SMIC Swimming in Red Ink, Hopes to Break Even in Q4

Semiconductor Manufacturing International (SMIC), China's largest chip maker, racked up another loss during the second quarter and restated its first-quarter results, nearly doubling the loss it earlier reported for that period.
SMIC reported second-quarter revenue fell 8.5 percent compared to last year, to US$342.9 million. Meanwhile, the company's net loss widened to $45.6 million from $2.1 million last year.
Company officials blamed the losses on its move away from making memory chips to more profitable logic chips. "We are still transitioning from majority DRAM to pure logic in our Beijing facility," said Richard Chang, SMIC's chairman and CEO, in a conference call with analysts.
SMIC stopped producing DRAM during the second quarter, although the company has inventory of the chips that it plans to sell off. Most of that inventory should be sold off by the fourth quarter, Chang said.
SMIC hopes to break even in the fourth quarter, he said.
SMIC also restated its first-quarter results, taking a $105.8 million charge to write down the value of long-lived assets related to the company's move away from memory-chip manufacturing. The additional charge against SMIC's first-quarter earnings means the company's loss for that period increased to $224.9 million from $119.7 million previously.
In its first-quarter conference call with analysts, SMIC announced a third-party was hired to evaluate whether or not an impairment charge would be required for these assets, and warned any charge, if required, would be taken against its first-quarter earnings. The company did not offer an estimate of the potential charge at that time.
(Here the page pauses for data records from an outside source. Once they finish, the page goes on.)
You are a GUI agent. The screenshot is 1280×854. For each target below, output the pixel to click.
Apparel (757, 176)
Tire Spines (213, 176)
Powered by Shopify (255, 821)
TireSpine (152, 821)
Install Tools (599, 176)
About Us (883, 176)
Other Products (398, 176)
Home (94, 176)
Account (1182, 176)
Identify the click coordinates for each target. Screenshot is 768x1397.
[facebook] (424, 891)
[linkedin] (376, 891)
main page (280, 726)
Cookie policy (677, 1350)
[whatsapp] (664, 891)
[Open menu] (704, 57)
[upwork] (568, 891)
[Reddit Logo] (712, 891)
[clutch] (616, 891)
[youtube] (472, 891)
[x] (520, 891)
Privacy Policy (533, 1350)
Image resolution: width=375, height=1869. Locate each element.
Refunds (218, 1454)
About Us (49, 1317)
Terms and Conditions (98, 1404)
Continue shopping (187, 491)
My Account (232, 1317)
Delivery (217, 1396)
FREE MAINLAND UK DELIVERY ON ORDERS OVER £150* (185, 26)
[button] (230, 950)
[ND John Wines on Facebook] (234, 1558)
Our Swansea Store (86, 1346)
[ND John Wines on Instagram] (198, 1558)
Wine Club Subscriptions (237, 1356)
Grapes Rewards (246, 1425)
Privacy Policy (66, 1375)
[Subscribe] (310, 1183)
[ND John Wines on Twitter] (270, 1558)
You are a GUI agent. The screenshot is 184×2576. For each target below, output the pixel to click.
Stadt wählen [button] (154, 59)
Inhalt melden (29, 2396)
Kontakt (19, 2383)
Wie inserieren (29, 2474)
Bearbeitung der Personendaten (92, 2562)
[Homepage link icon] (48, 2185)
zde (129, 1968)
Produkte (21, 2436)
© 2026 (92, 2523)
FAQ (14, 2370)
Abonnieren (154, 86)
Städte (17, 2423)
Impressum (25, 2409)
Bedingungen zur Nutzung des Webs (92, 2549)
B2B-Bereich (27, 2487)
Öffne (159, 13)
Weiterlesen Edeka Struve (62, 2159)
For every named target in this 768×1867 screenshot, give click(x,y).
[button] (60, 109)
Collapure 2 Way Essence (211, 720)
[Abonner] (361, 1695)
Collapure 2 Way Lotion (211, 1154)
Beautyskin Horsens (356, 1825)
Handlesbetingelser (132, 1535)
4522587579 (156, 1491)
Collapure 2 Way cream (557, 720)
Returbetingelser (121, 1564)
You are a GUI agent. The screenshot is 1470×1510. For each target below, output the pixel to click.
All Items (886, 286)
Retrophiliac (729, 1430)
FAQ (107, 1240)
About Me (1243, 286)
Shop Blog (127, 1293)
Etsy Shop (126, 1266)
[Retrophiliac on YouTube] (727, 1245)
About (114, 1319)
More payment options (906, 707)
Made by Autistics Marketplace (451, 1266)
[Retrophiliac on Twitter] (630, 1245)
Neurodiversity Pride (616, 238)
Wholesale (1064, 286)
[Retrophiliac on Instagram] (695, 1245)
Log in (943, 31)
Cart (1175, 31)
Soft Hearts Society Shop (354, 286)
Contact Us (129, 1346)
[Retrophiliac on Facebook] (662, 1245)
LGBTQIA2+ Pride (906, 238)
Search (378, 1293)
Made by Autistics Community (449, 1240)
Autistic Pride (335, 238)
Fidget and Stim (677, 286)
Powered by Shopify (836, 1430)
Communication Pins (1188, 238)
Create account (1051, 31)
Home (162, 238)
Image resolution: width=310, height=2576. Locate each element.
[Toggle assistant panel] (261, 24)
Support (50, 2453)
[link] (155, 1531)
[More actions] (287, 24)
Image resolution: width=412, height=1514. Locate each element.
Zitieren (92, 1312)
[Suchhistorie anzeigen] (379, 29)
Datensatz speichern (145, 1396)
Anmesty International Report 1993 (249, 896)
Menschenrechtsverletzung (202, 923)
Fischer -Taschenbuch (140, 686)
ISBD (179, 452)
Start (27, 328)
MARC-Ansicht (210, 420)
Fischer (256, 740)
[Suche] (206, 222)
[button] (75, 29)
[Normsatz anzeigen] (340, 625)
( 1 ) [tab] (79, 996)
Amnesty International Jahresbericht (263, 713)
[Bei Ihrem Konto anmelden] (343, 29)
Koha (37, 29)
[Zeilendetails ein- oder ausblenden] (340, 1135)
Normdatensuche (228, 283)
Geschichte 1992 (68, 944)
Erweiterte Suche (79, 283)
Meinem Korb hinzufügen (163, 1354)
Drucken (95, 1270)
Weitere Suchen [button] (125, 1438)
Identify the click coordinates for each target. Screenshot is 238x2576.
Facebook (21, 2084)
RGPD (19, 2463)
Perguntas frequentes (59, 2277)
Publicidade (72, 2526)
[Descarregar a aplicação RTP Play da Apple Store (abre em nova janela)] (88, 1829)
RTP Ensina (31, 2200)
Restatements of previous earnings results are rare, as generally accepted accounting principles (GAAP) usually require these types of charges to be recorded during the same period that a decision is made on how much to write down. But GAAP is a framework, not a set of hard and fast rules, which means many accounting decisions depend on the judgement of a company's executives.
"We announced plans to exit the DRAM business in Q1, so we also have to take the impairment charge in Q1," said Theresa Teng, SMIC's head of finance and investor relations, explaining why the company opted to restate its first-quarter results.
The company does not expect to take further impairment charges this year.